Après deux années de disette, les investissements des entreprises sont repartis en fin d'année dernière en France, un signal positif mais qui n'annonce pas encore de véritable redémarrage de la machine productive française, selon les économistes.
Dans le jargon de l'Insee, qui a fait état vendredi d'une croissance un peu meilleure que prévu en France en 2013, de 0,3%, cette reprise des investissements correspond à une progression de la "Formation brute de capital fixe" (FBCF) de 0,6% au quatrième trimestre, après "sept trimestres consécutifs de recul".
Dans le détail, cette progression est portée quasiment à égalité par l'investissement du secteur public (+1,1%) et par celui des entreprises (+0,9%), tandis que l'investissement des ménages reculait de 0,1%.
Sur la totalité de l'année 2013 toutefois, la FBCF accuse dans son ensemble un recul de 2,1%, se décomposant comme suit: -2,3% pour les entreprises, -3,8% pour les ménages et +1,4% pour les administrations publiques.
Pour Frédérik Ducrozet, économiste de la banque d'investissement de Crédit agricole, dans l'ensemble c'est "une bonne surprise".
"L'investissement était contraint en France et reste contraint par un certain nombre de facteurs en termes d'offre comme de demande: à la fois pas trop de débouchés, des entreprises frileuses, peut-être certaines pour les petites et moyennes entreprises qui ont du mal à accéder au crédit.

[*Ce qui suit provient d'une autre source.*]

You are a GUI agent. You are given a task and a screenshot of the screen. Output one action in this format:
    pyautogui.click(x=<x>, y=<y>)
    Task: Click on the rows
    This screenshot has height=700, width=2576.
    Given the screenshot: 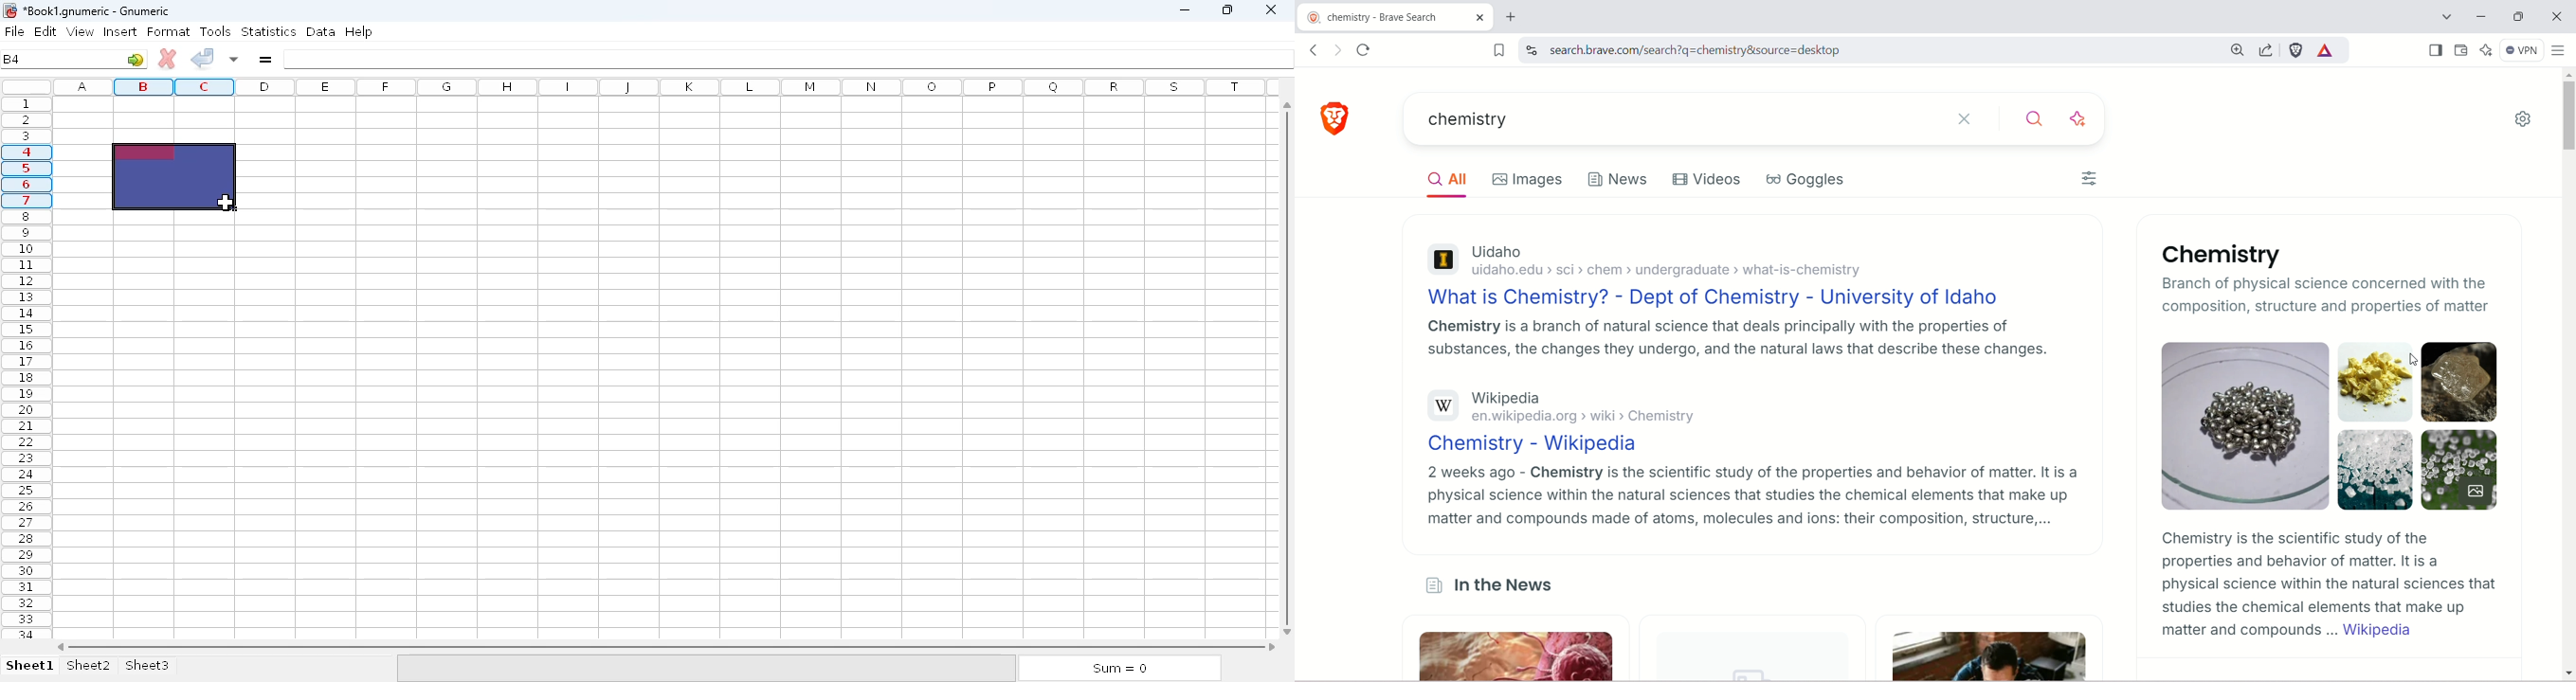 What is the action you would take?
    pyautogui.click(x=25, y=370)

Là c'est vraiment enfin un rebond", estime-t-il.
L'économiste, qui attend un "tassement", avertit toutefois que "l'investissement ne peut pas croître comme ça à plus de 2% l'an"
- Grande prudence -
Pour Michel Martinez, à la Société Générale, l'investissement est "un paramètre essentiel dans l'équation, difficile à prévoir. C'est de là que peuvent venir les bonnes surprises".
Il table de son côté, pour les investissements des seules entreprises privées, sur une reprise "assez modérée", avec une progression "entre 1 et 2%" sur l'ensemble de 2014. "C'est positif mais ce n'est pas ce qu'on appelle une reprise cyclique", avec une hausse des investissements autour de 5%, conclut l'économiste
Alexandre Delaigue, professeur d'économie à l'école militaire de Saint-Cyr et blogueur, appelle lui à une "grande prudence" dans l'interprétation de ces chiffres d'investissement.
"Quand vous avez comme en France une longue période pendant laquelle les entreprises attendent et reportent leur investissement, au bout d'un moment, cela repart, c'est inéluctable. Il faut bien reconstituer le stock de capital", estime-t-il.
Pour M. Delaigue, "la croissance ne va pas repartir toute seule", à moins d'un bouleversement technologique majeur qui doperait la demande dans le monde entier, comme à la fin des années 1990.
D'où, selon lui, une responsabilité accrue du gouvernement: "avec des taux d'intérêt si bas", d'un peu plus de 2% à deux ans, "on pourrait financer de grandes réformes, des investissements" en ouvrant les vannes de la dette.
Xavier Timbeau, qui dirige la recherche économique à l'Observatoire français des conjonctures économiques (OFCE), affirme de son côté: "Le risque c'est une reprise molle avec des entreprises qui absorbent doucement leurs sureffectifs et rétablissent leur marge mais sans effet significatif sur l'emploi".
"Il ne faut pas s'enfermer dans une spirale de l'austérité", juge-t-il.
"Il faut enfoncer le clou, aller vite sur le Pacte de responsabilité (annoncé par le président de la République François Hollande) pour que le cycle économique en France décolle vraiment sur la base de l'investissement", assure pour sa part Philippe Waechter, directeur des études économiques de Natixis Asset Management.
L'hypothèse d'une croissance durablement molle n'inquiète pas qu'en France ou en Europe. En fin d'année dernière, Lawrence Summers, ancien secrétaire américain au Trésor et candidat malheureux à la présidence de la Réserve fédérale américaine (Fed), avait marqué les esprits en parlant d'une "stagnation séculaire" qui pourrait "être la nouvelle norme" pour les Etats-Unis et d'autres grandes économies.